I hope you appreciate that I am not trying to be obtuse, I'm just inviting you to look outside of the conventional thought parameters.
The primary mirror is not the only source of heat that can disturb the wavefront.
Clive, my telescope is based in a Kriege-Berry design, like your 25" obsession. Wood, aluminum, metal primary mirror cell metal and few more. Mechanically there are few parameters to enter and I am convinced that the problem is in the boundary layer, not in local atmospheric turbulence. I would like to see the behavior of your 2" thick mirror under conditions of winter, where the temperature can fall about 6 or 8 ° C in two hours. In the U.S. the amateur astronomers of Florida boast excellent conditions for observing with large dobson precisely because thermal fluctuation are minimal and the mirror has time to acclimate within acceptable parameters
Clive, my telescope is based in a Kriege-Berry design, like your 25" obsession. Wood, aluminum, metal primary mirror cell metal and few more. Mechanically there are few parameters to enter and I am convinced that the problem is in the boundary layer, not in local atmospheric turbulence. I would like to see the behavior of your 2" thick mirror under conditions of winter, where the temperature can fall about 6 or 8 ° C in two hours. In the U.S. the amateur astronomers of Florida boast excellent conditions for observing with large dobson precisely because thermal fluctuation are minimal and the mirror has time to acclimate within acceptable parameters
Clive's scope hasn't a great deal in common with an Obsession - it's actually my scope in the pictures. In winter here, the temperature fall is nowhere near as severe as you describe. We may see a gradual drop from 16 degrees in the mid afternoon to around 0 before sunrise on the coldest nights. On these nights, when the rest of the atmosphere behaves, the performance of this mirror is good. On summer nights such as the one Clive used his thermal imaging camera, the mirror has equilibrated, yet the views are quite poor due to turbulence in the atmosphere. Yes I'm sure it's the atmosphere, because it knocks every other scope (from SCT to million-dollar refractor) around as well.
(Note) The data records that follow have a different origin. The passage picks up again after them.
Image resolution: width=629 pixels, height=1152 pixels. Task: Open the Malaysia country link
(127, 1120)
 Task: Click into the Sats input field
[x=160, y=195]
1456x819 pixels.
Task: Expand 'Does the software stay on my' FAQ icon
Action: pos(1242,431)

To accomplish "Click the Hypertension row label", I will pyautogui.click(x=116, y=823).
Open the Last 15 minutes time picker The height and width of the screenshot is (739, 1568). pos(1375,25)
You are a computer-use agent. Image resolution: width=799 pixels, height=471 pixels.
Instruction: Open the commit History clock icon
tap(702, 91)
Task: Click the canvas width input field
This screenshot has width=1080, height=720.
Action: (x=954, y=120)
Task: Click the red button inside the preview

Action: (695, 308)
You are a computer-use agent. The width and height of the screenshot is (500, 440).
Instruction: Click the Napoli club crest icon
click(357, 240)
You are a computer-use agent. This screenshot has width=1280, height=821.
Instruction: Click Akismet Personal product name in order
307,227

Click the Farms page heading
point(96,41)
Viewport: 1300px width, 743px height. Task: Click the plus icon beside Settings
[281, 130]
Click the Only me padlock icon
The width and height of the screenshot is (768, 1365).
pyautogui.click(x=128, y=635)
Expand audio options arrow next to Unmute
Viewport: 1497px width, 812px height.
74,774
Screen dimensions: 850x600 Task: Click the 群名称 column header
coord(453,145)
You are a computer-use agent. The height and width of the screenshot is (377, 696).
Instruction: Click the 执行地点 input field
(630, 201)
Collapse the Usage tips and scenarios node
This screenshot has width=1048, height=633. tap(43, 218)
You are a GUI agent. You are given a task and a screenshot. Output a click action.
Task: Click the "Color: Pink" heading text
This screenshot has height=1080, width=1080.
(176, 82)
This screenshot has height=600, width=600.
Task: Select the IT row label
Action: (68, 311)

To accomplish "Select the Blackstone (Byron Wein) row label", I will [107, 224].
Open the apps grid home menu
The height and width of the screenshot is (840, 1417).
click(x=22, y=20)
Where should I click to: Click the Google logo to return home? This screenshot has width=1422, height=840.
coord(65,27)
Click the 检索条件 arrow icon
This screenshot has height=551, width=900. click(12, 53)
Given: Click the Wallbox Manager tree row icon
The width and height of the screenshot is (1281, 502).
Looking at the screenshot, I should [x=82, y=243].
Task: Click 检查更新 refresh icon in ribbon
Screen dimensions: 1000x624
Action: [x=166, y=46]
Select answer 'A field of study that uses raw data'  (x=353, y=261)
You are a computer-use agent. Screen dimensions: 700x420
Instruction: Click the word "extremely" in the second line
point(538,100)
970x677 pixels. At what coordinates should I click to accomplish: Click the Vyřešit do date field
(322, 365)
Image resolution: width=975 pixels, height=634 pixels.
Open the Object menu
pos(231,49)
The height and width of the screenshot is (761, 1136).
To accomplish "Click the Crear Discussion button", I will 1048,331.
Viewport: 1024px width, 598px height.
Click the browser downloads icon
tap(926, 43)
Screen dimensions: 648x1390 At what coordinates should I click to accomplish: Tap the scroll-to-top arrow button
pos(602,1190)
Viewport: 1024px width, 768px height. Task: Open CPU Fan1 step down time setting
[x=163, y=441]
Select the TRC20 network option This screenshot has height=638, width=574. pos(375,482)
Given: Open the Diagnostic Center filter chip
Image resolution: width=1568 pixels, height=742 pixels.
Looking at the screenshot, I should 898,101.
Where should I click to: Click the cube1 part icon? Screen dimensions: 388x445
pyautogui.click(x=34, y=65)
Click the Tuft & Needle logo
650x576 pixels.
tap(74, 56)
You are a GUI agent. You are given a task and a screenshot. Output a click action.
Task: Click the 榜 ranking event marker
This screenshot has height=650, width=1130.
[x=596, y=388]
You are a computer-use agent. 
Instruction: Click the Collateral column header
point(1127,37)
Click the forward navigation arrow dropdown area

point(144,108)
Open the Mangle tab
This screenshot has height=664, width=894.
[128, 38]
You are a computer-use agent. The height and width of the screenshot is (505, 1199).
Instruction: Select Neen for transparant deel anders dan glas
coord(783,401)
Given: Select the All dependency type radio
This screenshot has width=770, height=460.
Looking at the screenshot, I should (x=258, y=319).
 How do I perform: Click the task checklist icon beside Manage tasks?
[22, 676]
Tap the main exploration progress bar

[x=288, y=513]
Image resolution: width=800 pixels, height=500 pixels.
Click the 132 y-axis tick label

Next time I take the scope out, I will try an experimental cooling system I have devised that should be able to pull an additional 250KJ out of the back of the mirror in 15 minutes or so. Worth a data point or two.
cheers,
Andrew.
Hi alocky,
I'm sorry, in the thermal pictures appears a Kriege-Berry dobson design, and I thought that was Clive's instrument, is your telescope then? https://sites.google.com/site/binocularnewtonian/
I would be very interested to see your fast cooling system
Best regards.
Víctor.
Hi alocky,
I'm sorry, in the thermal pictures appears a Kriege-Berry dobson design, and I thought that was Clive's instrument, is your telescope then? https://sites.google.com/site/binocularnewtonian/
I would be very interested to see your fast cooling system
Best regards.
Víctor.
No need to apologise Victor. If it works I will post details. Otherwise I will say no more out of embarrassment !
Regards,
Alocky.
. You should also be able to see if there is the boundary layer that you talk of clive coming off your spider vanes as they too will show the refractive index changing you will see it almost like clear smoke coming off!